* **Recorded data**

----------

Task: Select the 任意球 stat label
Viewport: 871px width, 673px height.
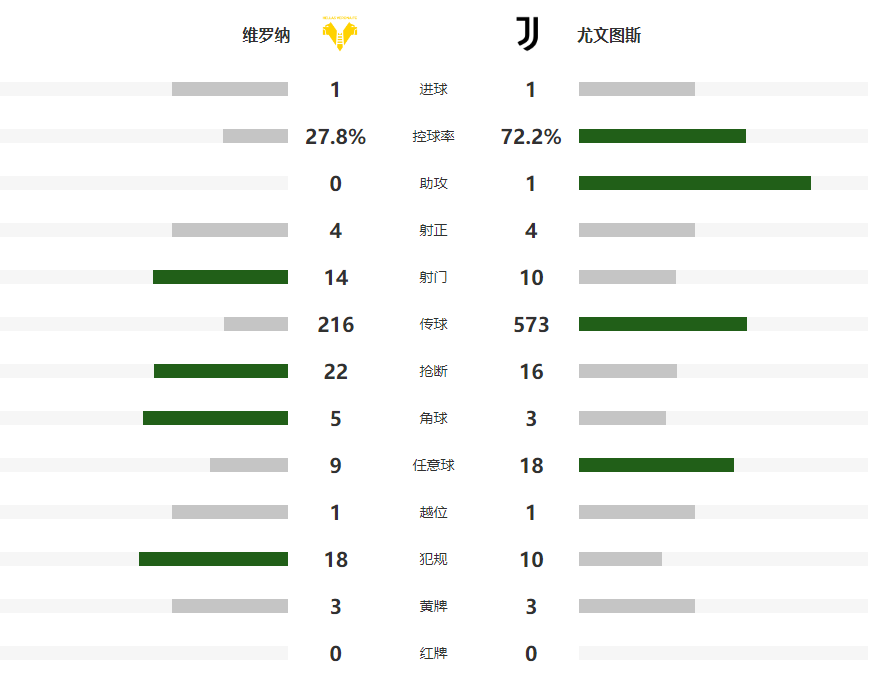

----------

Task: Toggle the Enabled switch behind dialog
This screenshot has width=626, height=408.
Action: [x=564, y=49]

----------

* **Exercise details**
Your answer should consist of all lines above that include the string "Task".

* **Exercise solution**
Task: Select the 任意球 stat label
Task: Toggle the Enabled switch behind dialog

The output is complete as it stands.